* **WHAT IS NEEDED**: Below are records; output exactly the lines from the one with "1426x623 pixels." through their final line.

/---

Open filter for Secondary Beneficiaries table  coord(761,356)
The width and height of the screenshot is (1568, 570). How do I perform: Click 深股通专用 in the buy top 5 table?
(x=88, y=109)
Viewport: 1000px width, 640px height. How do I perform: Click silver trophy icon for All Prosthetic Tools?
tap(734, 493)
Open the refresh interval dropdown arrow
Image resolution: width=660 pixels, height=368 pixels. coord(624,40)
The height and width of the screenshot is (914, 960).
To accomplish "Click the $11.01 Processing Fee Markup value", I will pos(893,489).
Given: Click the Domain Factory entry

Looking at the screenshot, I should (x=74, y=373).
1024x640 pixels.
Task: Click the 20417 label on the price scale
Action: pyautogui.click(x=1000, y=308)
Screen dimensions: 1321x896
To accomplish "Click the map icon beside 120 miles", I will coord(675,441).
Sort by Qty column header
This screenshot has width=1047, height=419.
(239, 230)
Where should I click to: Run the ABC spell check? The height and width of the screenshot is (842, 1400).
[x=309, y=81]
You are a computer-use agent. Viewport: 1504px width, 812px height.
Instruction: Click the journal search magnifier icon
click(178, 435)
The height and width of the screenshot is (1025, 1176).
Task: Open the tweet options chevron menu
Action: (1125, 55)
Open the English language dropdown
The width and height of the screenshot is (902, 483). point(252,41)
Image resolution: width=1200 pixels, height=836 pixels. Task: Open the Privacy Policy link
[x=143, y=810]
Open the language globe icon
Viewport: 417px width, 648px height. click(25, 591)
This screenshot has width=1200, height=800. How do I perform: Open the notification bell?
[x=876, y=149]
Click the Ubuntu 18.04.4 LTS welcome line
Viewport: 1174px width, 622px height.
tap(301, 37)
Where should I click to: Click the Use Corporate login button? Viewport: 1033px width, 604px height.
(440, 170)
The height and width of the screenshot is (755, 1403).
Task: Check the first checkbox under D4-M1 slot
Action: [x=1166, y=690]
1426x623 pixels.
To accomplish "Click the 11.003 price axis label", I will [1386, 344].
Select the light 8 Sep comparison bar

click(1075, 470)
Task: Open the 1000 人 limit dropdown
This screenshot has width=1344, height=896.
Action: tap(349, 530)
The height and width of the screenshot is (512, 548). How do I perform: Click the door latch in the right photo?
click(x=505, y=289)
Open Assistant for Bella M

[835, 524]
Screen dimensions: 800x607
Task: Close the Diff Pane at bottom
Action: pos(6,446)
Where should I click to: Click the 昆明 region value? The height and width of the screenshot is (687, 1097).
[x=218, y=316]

\---

* **WORKED SOLUTION**:
1426x623 pixels.
To accomplish "Click the 11.003 price axis label", I will [1386, 344].
Select the light 8 Sep comparison bar

click(1075, 470)
Task: Open the 1000 人 limit dropdown
This screenshot has width=1344, height=896.
Action: tap(349, 530)
The height and width of the screenshot is (512, 548). How do I perform: Click the door latch in the right photo?
click(x=505, y=289)
Open Assistant for Bella M

[835, 524]
Screen dimensions: 800x607
Task: Close the Diff Pane at bottom
Action: pos(6,446)
Where should I click to: Click the 昆明 region value? The height and width of the screenshot is (687, 1097).
[x=218, y=316]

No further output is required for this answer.